有机钌抗癌药物Nami-A的细胞毒性与四种不同人类肿瘤细胞系中的DNA结合相关。

Cytotoxicity of the organic ruthenium anticancer drug Nami-A is correlated with DNA binding in four different human tumor cell lines.

作者信息

Pluim Dick, van Waardenburg Robert C A M, Beijnen Jos H, Schellens Jan H M

机构信息

Division of Experimental Therapy and Medical Oncology, The Netherlands Cancer Institute, Antoni van Leeuwenhoek Hospital, Plesmanlaan 121, 1066CX Amsterdam, The Netherlands.

出版信息

Cancer Chemother Pharmacol. 2004 Jul;54(1):71-8. doi: 10.1007/s00280-004-0773-6. Epub 2004 Mar 19.

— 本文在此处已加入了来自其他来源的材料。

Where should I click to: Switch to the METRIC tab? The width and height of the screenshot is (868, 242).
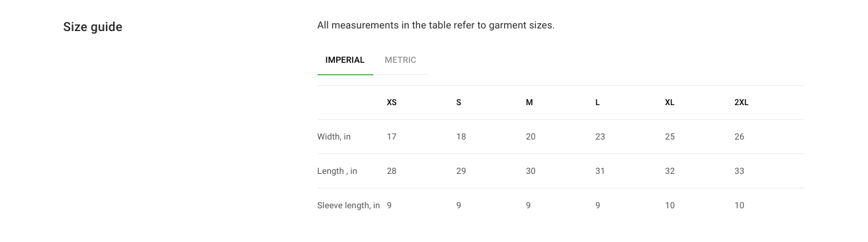[x=400, y=60]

DOI:10.1007/s00280-004-0773-6

PMID:15034754

Abstract

PURPOSE

The cytotoxicity, intracellular accumulation and DNA adduct formation of the ruthenium complex imidazolium trans-imidazoledimethylsulfoxide tetrachlororuthenate (ImH[ trans-RuCl(4)(DMSO)Im], Nami-A) were compared in vitro with those of cisplatin in four human tumor cell lines: Igrov-1, 2008, MCF-7, and T47D.

METHODS

Cytotoxicity was assessed in vitro using a growth inhibition assay. Accumulation was determined by flameless atomic absorption spectroscopy (AAS). GG and AG intrastrand adducts were measured using the (32)P-postlabeling assay.

RESULTS

Nami-A was on average 1053 times less cytotoxic than cisplatin. The cytotoxicity of cisplatin was linearly related to both intracellular platinum accumulation and DNA binding, while the cytotoxicity of Nami-A was significantly related only to DNA binding and not to intracellular ruthenium accumulation. The levels of accumulation of Nami-A measured as ruthenium and of cisplatin measured as platinum were correlated linearly with the incubation concentration over a concentration range of 0 to 600 micro M of both drugs. Ruthenium intracellular accumulation and DNA binding were on average 4.8 and 42 times less, respectively, than those of cisplatin. In addition, the numbers of GG and AG intrastrand adducts induced by Nami-A were 418 and 51 times fewer, respectively. Nami-A and cisplatin had the same binding capacity to calf thymus DNA. Nami-A was 25-40% less bound to cellular proteins than cisplatin.

CONCLUSIONS

There was no saturation of the uptake and DNA binding capacity of either Nami-A or cisplatin. Furthermore, the low binding of Nami-A to cellular DNA cannot simply be explained by a lower capacity to bind to DNA, because the absolute level of binding in vitro to calf thymus DNA was the same for Nami-A and cisplatin. Finally, the lower cytotoxicity of Nami-A on a molar basis than that of cisplatin can at least partly be explained by its reduced reactivity to DNA in intact cells.

摘要

目的

在四种人类肿瘤细胞系（Igrov-1、2008、MCF-7和T47D）中，对钌配合物咪唑鎓反式-咪唑二甲基亚砜四氯钌酸盐（ImH[trans-RuCl(4)(DMSO)Im]，Nami-A）的细胞毒性、细胞内蓄积及DNA加合物形成与顺铂进行体外比较。

方法

采用生长抑制试验体外评估细胞毒性。通过无火焰原子吸收光谱法（AAS）测定蓄积情况。使用³²P后标记试验测量GG和AG链内加合物。

结果

Nami-A的细胞毒性平均比顺铂低1053倍。顺铂的细胞毒性与细胞内铂蓄积及DNA结合均呈线性相关，而Nami-A的细胞毒性仅与DNA结合显著相关，与细胞内钌蓄积无关。在0至600 μM的两种药物浓度范围内，以钌测量的Nami-A蓄积水平和以铂测量的顺铂蓄积水平与孵育浓度呈线性相关。钌的细胞内蓄积和DNA结合平均分别比顺铂少4.8倍和42倍。此外，Nami-A诱导的GG和AG链内加合物数量分别少418倍和51倍。Nami-A和顺铂对小牛胸腺DNA具有相同结合能力。Nami-A与细胞蛋白的结合比顺铂少25 - 40%。